SET TASK A ▸ Using the passage on citizenship and voting for Indians abroad, decide whether each statement agrees with it: (i) The 'Person of Indian Origin' category was introduced in 2005. (ii) Under the recent changes, Indian citizens living abroad can vote by going to their constituency on election day. (iii) Permanent residence usually includes the right to contest elections. Answer yes or no for each and quote the words that decide it.
SET TASK B ▸ Continue the passage on citizenship and voting for Indians abroad from the point where it stops.

SUPPLIED PASSAGE ▸
□ □ □ □ □ □ □
On the other hand, with easier travel, the information revolution and constant seamless communication, connections are now easier than ever before. People feel connected even though in reality they may be less and less affected by outcomes in the home country. Even though, in fact, the host country has become the home country for all-but-emotional purposes. This new age changes all the questions we ever asked about belonging, about citizenship and identity. The in/out definitions of citizenship have long begun to be modified by states. Many nation-states permit dual citizenship these days. Permanent residence grants individuals almost every right that citizens enjoy; this usually stops short of voting in all or certain elections and the right to contest elections.
In order to fortify and capitalise on its relationship with the large global Indian diaspora, the Government of India has introduced intermediate categories of belonging—intermediate between citizenship and being an alien. In 2002, the category of ‘Person of Indian Origin’ was introduced. Anyone who has ever held Indian citizenship, whose parents, grandparents or spouse are Indian, can apply for this status, which grants them visa-free travel to India and many economic privileges but stops short of voting and travel to restricted areas. In 2005, India’s citizenship law was amended to accommodate the idea of ‘Overseas Citizenship of India’, a compromise between recognising only single and recognising multiple citizenship. Both PIOs and OCIs face restrictions on voting, participation in elections, public employment, travel to restricted areas and property ownership. The equation of full citizenship with voting is thus well reinforced.

All these categories get conflated when we talk about voting rights for Indians abroad. Until recently, Indians abroad could not vote during Indian elections. The recent changes to the Representation of the People Act, 1950, grant them that right. Indian citizens living abroad can have their name registered in the constituency of the Indian address in their passport, and can vote by visiting their constituency on election day. This is not such a great change, actually. Earlier, it was harder to register to vote perhaps if you lived abroad, but this is still not the same as a postal ballot or a ballot that can be cast at the local embassy or consulate. It is not easy to arrange to travel at election time, especially since election dates are not fixed in India as they are in some places abroad.
□ □ □ □ □ □ □
RECORDED DATA ▸
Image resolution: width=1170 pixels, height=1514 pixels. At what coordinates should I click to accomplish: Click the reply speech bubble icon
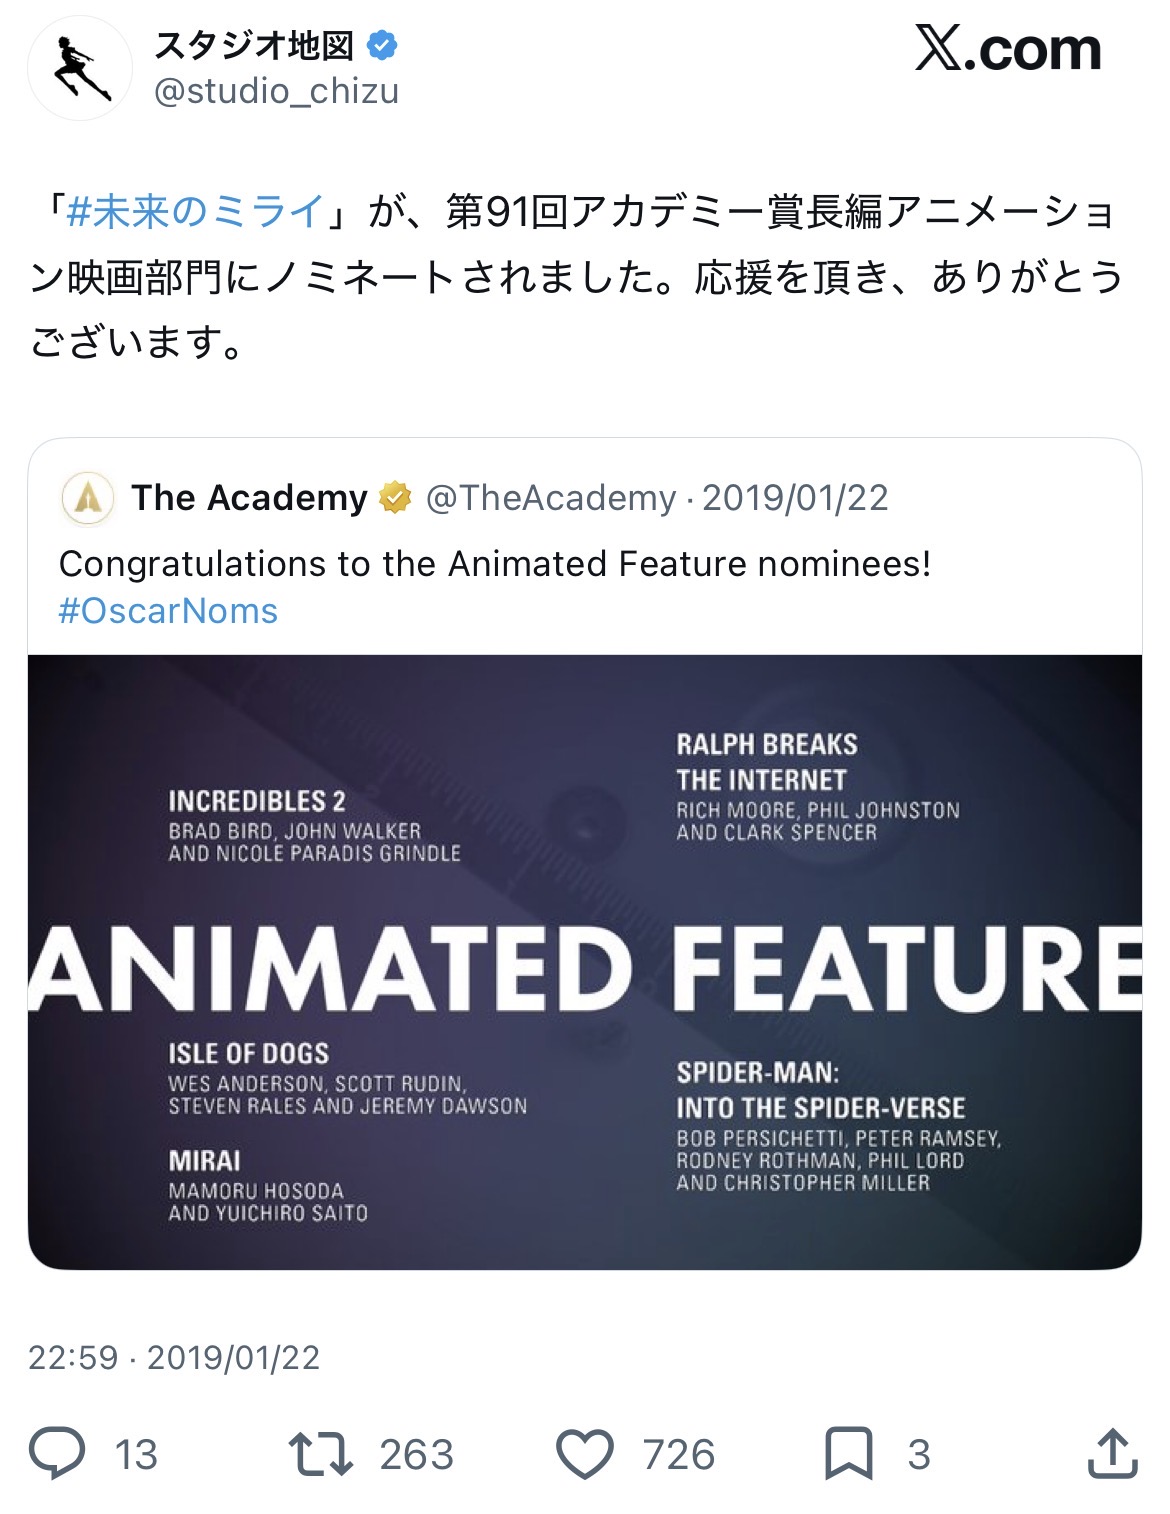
□ □ □ □ □ □ □
RESULT A ▸
(i) No: "In 2002, the category of ‘Person of Indian Origin’ was introduced."
(ii) Yes: "and can vote by visiting their constituency on election day."
(iii) No: "this usually stops short of voting in all or certain elections and the right to contest elections."

RESULT B ▸
So on the ground, not much has changed.

What are some reasons why people (like me) have reservations about the extension of political rights to non-residents, especially non-resident non-citizens?
Step back for an instant, and let us think about the Indian diaspora. In some ways, it is as old as Indian history, with Indian trade and colonisation in adjacent regions. Modern times saw both forced labour migration to plantations and the voluntary migration of traders, money-lenders and job-seekers across the British Empire. By the end of the 19th century, Indians were also going abroad for professional studies and training. Let us not forget the migration of Indians to the American west in search of agricultural, forestry or railroad jobs. In the decades since independence, Indians have continued to emigrate in search of opportunity. In addition, where diaspora Indians have been evicted or have faced regime change, they have undertaken a second migration. The result, Indians are everywhere—something travelling Indians from India frequently encounter and with mostly positive emotions. What if all these countless Indians could vote? Would they be equally aware? So many generations away from that first migration, why would they need voice in an Indian context? And so if the push to grant non-resident Indians the vote does not cover everyone, who does and who should it cover?

The Chinese experience has been interesting. A 2008 article estimated that there were 60 million Chinese worldwide. (2) Under Sun Yat-sen, in the early-1920s, the Kuomintang saw overseas Chinese as a resource of China’s modernisation. The People’s Republic of China however does not share this view. A travel site offers two reasons. “First, Chinese Nationality Law has its special historical background. After the liberation of China in 1949, many doubts and troubles were caused in some countries especially those in Southeast Asia by a lot of overseas Chinese with dual nationality. It was a misunderstanding but did harm to the ties between China and some countries.” (3) The second has to do with jurisdictional clarity; single citizenship makes it easy to process legal matters.

Closer home, diaspora communities have been political players in various contexts. Sikhs around the world lent their support to the demand for Khalistan, and while Punjab itself is quiet, the idea of Khalistan remains alive in Sikh communities abroad. Sri Lankan Tamil communities are the last bastion of Eelam nationalism that has suffered military defeat at home. The “war” is over in Sri Lanka, but the conflict is unresolved. After the 1990s, it is also  common knowledge that the support of overseas Indians to Hindutvavadi groups in India is great. It is this support that made mobilisation for the destruction of the Babri Masjid and the Gujarat riots possible. In all these cases, definitive empirical research remains to be done, but the connections are there to see. A final example: Maldivians abroad played a large part in bringing about regime change in the Maldives through years of lobbying at human rights institutions and venues, years of gathering support and articulating dissent and for some, ending exile in courting arrest.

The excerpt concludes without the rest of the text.